■ INSTRUCTIONS FOR THE TASK
Please retype the records below exactly as they appear, but leave out the pictures.

■ EXERCISE MATERIALS
━━━━
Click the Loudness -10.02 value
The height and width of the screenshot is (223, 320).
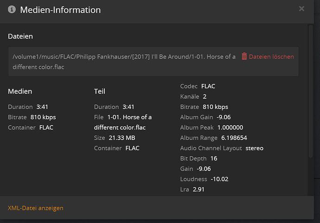click(x=219, y=179)
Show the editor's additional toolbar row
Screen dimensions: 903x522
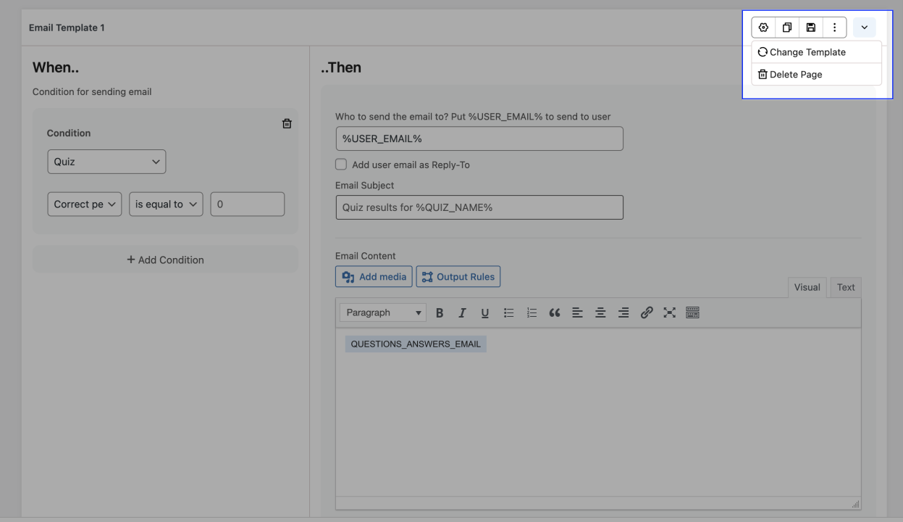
━━━━
■ YOUR RESPONSE
Click the Loudness -10.02 value
The height and width of the screenshot is (223, 320).
click(x=219, y=179)
Show the editor's additional toolbar row
Screen dimensions: 903x522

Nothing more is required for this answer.